**WHAT IS ASKED**.
Please transcribe the records from the line containing "Given: Click the www watermark on the video" through the line containing "pos(35,793)", word for word and without the pictures.

**ENTRIES PROVIDED**.
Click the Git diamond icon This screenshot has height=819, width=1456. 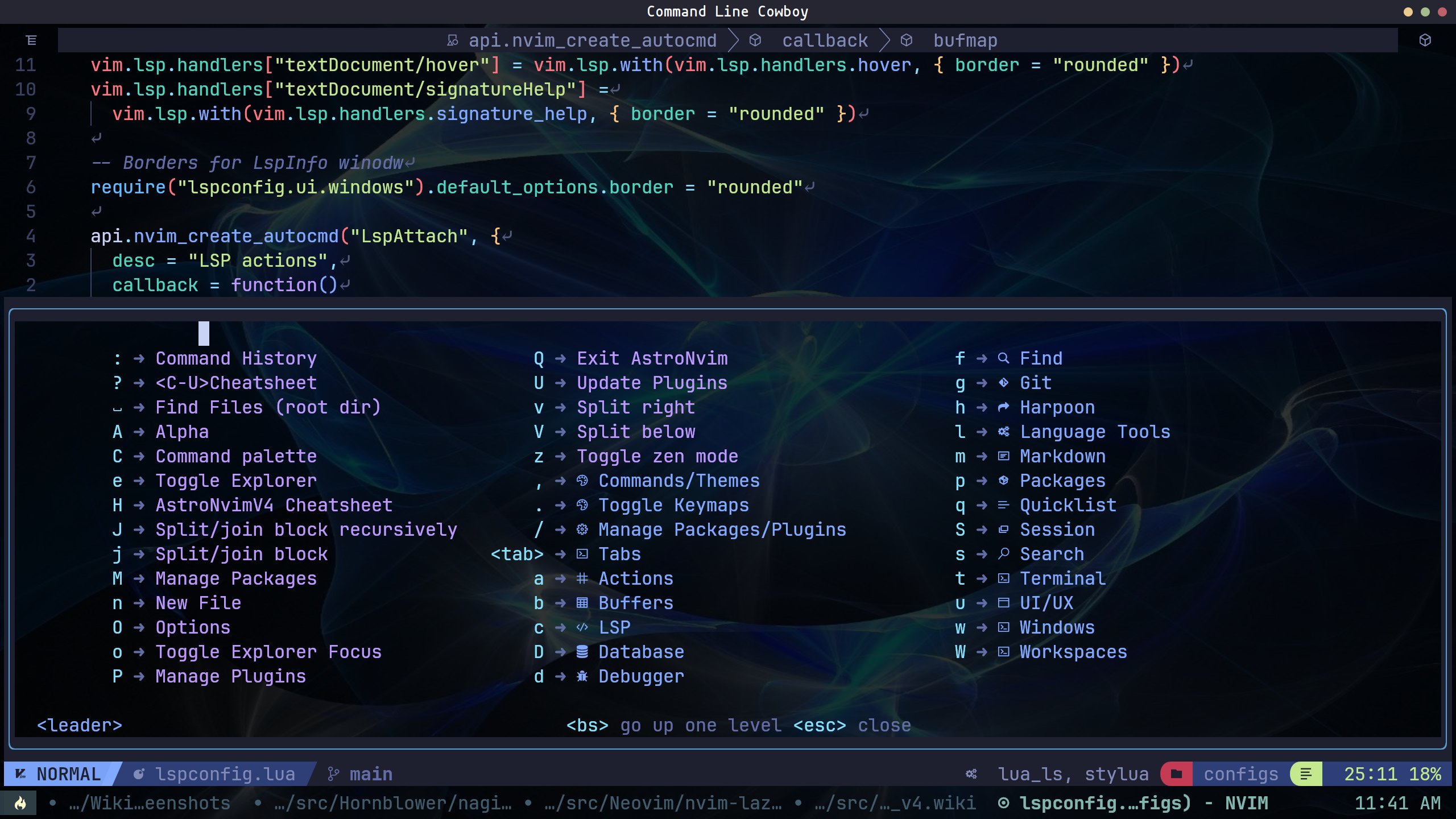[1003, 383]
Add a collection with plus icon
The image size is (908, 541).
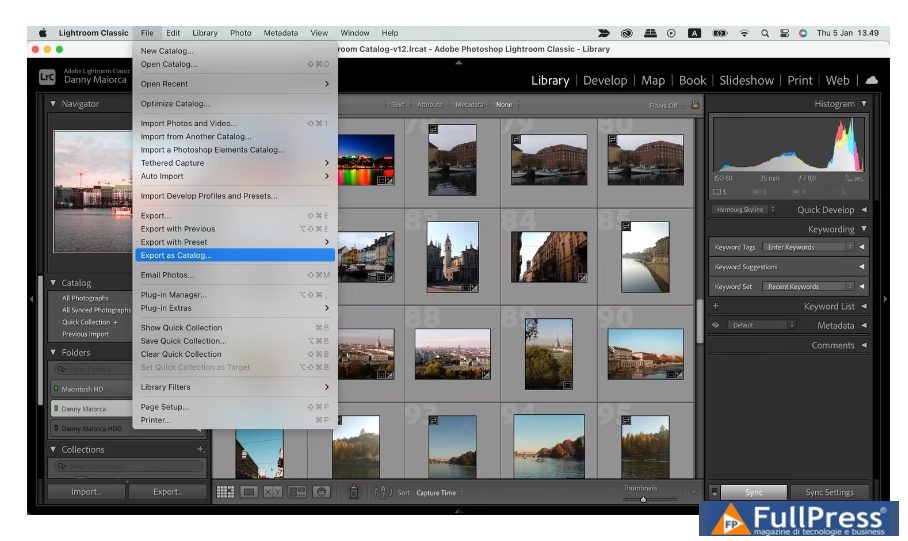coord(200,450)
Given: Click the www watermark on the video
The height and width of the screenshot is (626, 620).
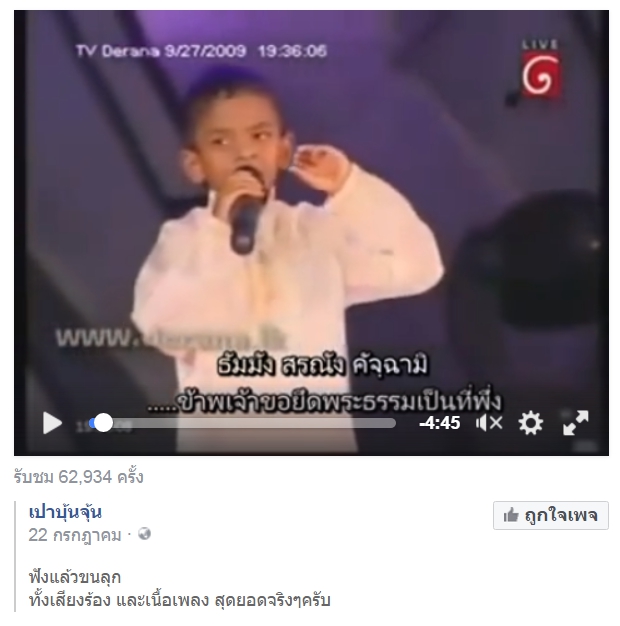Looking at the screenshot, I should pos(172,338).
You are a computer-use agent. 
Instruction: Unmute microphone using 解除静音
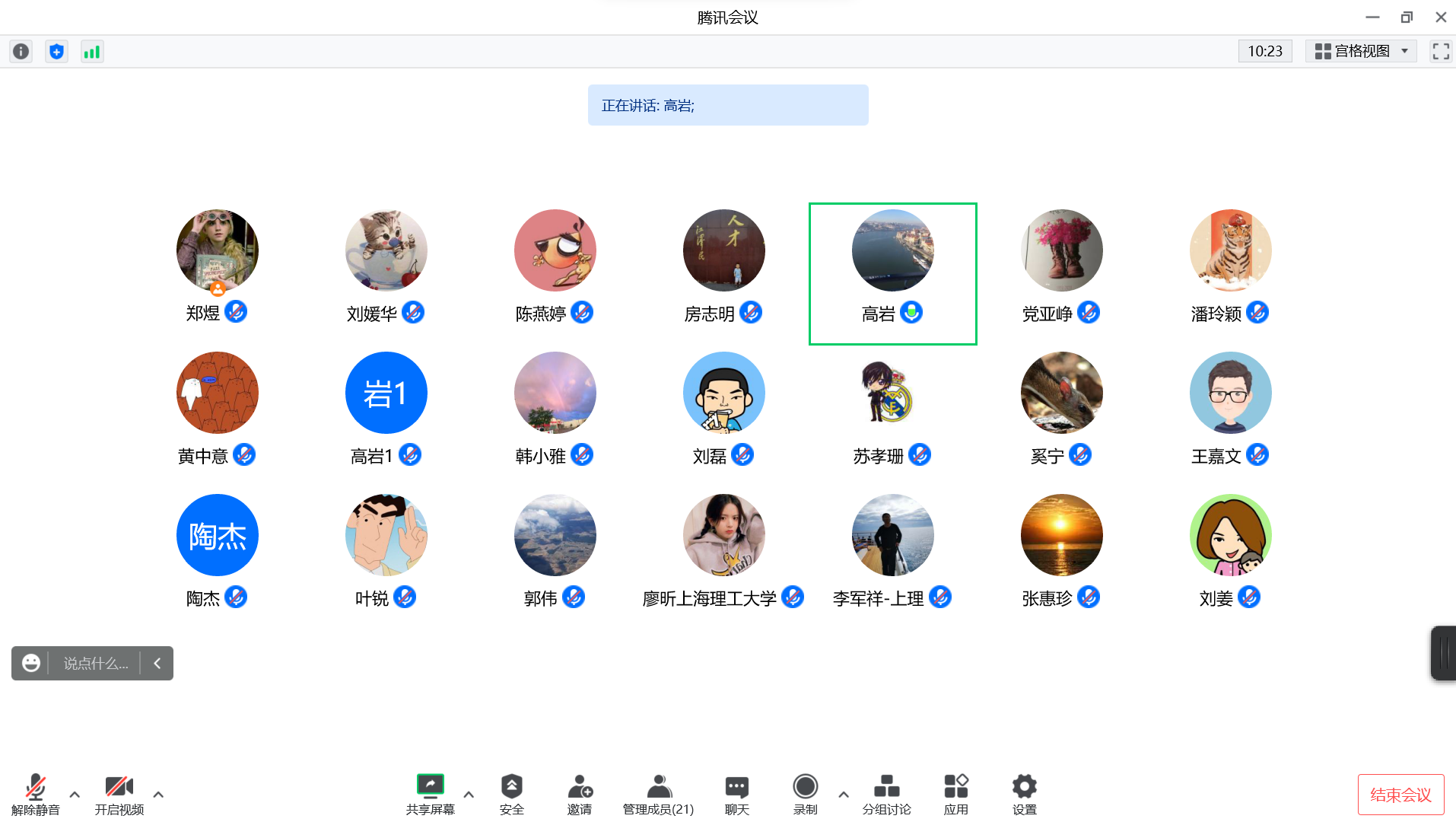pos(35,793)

--

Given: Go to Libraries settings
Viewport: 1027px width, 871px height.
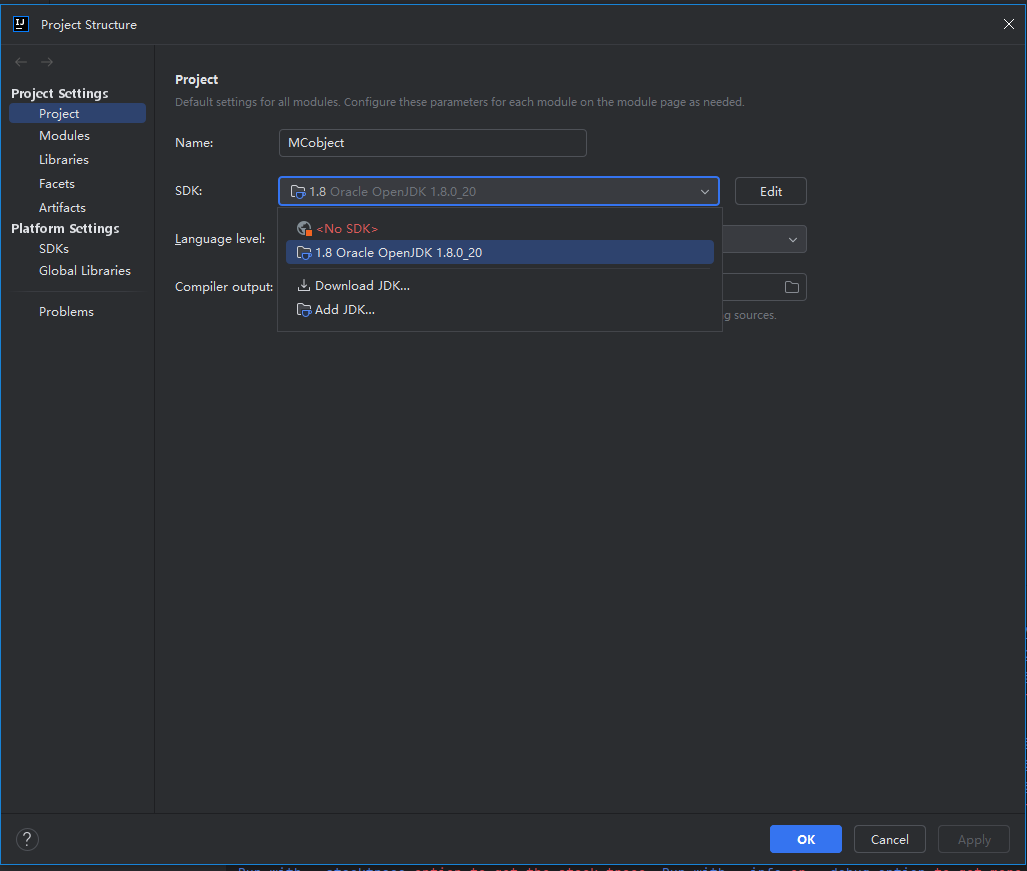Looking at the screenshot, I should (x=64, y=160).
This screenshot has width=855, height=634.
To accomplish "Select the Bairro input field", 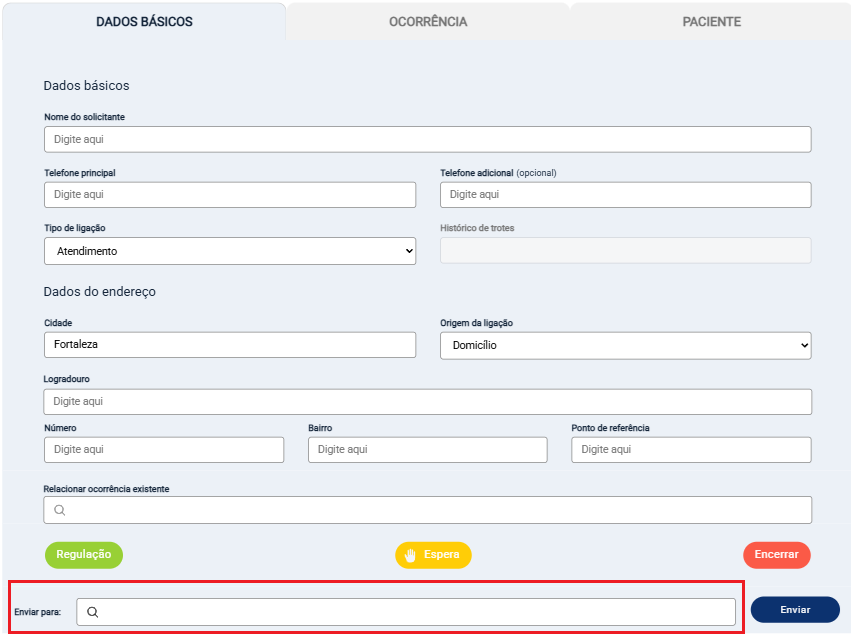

--

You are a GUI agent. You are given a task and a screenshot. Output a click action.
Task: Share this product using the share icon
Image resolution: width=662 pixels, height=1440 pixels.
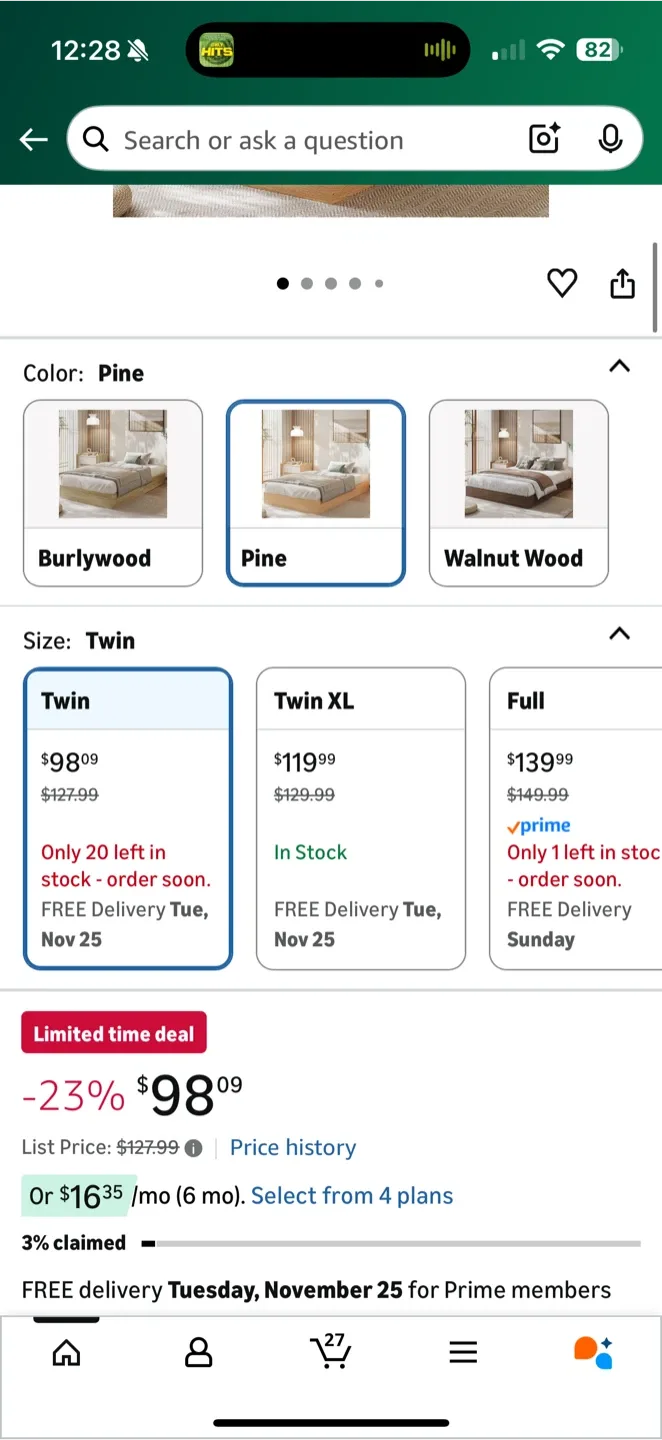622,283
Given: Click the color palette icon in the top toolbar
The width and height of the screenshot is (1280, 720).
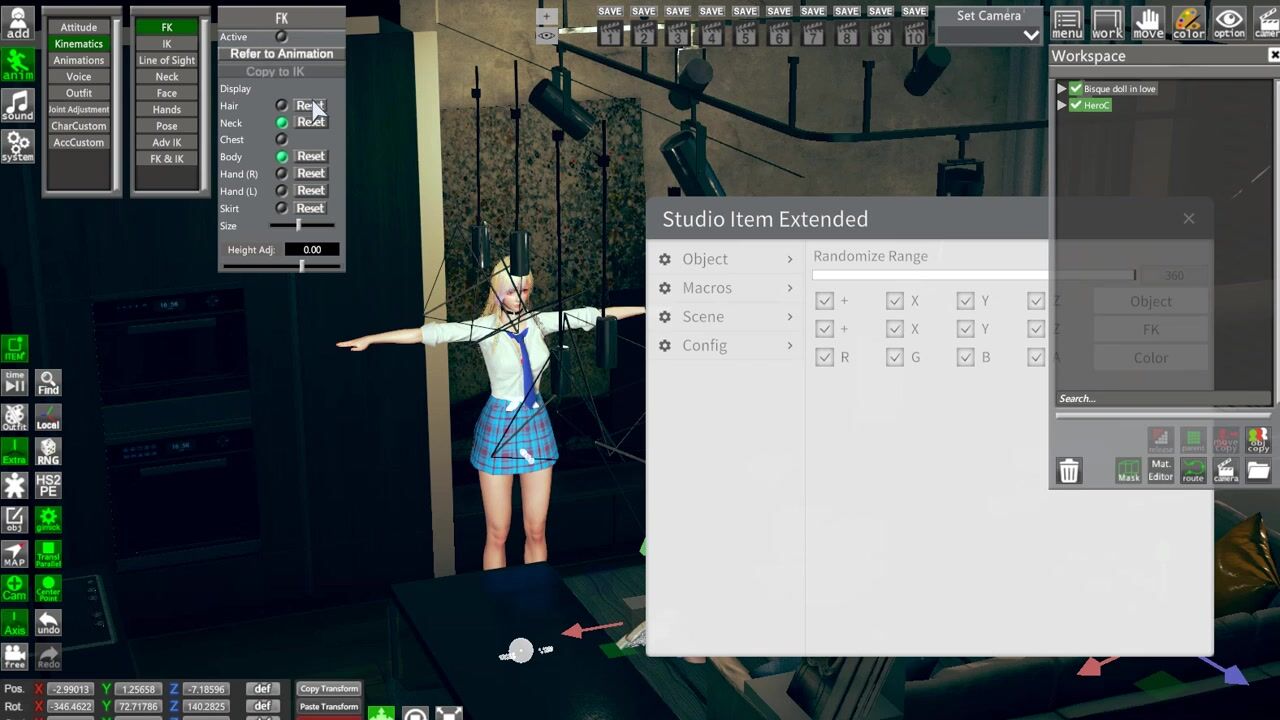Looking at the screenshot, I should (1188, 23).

**RESULT OF THIS EXERCISE**.
Given: Click the www watermark on the video
The height and width of the screenshot is (626, 620).
Looking at the screenshot, I should pos(172,338).
You are a computer-use agent. 
Instruction: Unmute microphone using 解除静音
pos(35,793)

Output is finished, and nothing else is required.